When we got to Spargo’s I cruised halfway down slope so I could get a few phone pics of him. He blazed right past me, yewing himself as his turns opened out with increasing speed. I followed. The snow was untouched corduroy, but with a creamy, forgiving texture brought about by the humid air and fog. There was an extraordinary feeling of smoothness you don’t usually get. With more speed I cranked deeper into my turns and, by the bottom, was making some of the best of the season.

By the time I got my phone out to snap a pic dad was already coming down, this was the best I could do.

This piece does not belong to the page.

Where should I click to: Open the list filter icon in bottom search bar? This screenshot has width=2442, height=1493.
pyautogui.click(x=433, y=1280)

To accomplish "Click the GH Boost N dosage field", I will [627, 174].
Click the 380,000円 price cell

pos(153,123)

“How insane was that!” said dad looking back uphill from the gully, “surely this has to be one of the days of the season! I reckon I’d prefer that over a pow day.”

For another opportunity to go skiing with my old man, I’d probably take that over a pow day too…

In this year’s issue of Chillfactor we named the Ten Most Underrated Moves in Skiing. I reckon the list covers the field pretty well, but I think I might have found number 11: Go skiing with your dad.

As featured in Chillfactor, on all good newsstands now, illustration by Nanda Ormond

There’s still plenty of winter left. Give your dad a call and ask him if he wants to go for a ski. Or if you’re a dad, maybe it’s time you call your kids and invite yourself on their next trip? And if for some reason your dad won’t go skiing with you, give my old man a call, he won’t say no.

Being the best day of the season, dad and I skied from first lifts to last lifts, because a day spent in the mountains is always the best day ever.